(Task data)
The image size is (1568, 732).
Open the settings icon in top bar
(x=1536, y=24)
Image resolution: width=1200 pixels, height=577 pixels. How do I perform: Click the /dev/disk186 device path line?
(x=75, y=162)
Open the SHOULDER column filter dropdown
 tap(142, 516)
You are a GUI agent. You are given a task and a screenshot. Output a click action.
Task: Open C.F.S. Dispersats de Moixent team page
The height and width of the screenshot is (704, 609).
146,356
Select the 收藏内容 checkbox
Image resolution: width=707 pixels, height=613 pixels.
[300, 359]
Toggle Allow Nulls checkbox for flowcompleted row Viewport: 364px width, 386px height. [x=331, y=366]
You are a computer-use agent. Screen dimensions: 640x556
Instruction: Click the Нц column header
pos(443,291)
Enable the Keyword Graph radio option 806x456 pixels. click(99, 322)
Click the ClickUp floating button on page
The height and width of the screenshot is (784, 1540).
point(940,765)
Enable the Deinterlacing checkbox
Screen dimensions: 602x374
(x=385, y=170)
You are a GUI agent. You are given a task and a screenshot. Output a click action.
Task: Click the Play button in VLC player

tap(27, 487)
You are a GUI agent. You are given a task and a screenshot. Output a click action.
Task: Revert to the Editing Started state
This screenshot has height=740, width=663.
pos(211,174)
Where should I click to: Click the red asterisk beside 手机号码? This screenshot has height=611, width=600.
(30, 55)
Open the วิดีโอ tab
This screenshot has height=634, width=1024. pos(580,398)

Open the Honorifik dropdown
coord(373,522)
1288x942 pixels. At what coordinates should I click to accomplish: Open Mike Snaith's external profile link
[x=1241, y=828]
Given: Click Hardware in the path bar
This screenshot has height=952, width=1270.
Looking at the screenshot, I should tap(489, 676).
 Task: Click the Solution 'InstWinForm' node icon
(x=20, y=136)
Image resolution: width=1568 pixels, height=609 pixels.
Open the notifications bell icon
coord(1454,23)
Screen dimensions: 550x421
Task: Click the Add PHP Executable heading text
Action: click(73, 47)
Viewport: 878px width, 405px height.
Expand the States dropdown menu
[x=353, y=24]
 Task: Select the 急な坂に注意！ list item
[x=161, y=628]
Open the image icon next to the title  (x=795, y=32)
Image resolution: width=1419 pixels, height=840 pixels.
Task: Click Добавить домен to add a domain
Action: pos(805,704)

(Given request)
Repeat the listing above exactly, from its first line through the line containing "tap(142, 516)".

(Response below)
The image size is (1568, 732).
Open the settings icon in top bar
(x=1536, y=24)
Image resolution: width=1200 pixels, height=577 pixels. How do I perform: Click the /dev/disk186 device path line?
(x=75, y=162)
Open the SHOULDER column filter dropdown
 tap(142, 516)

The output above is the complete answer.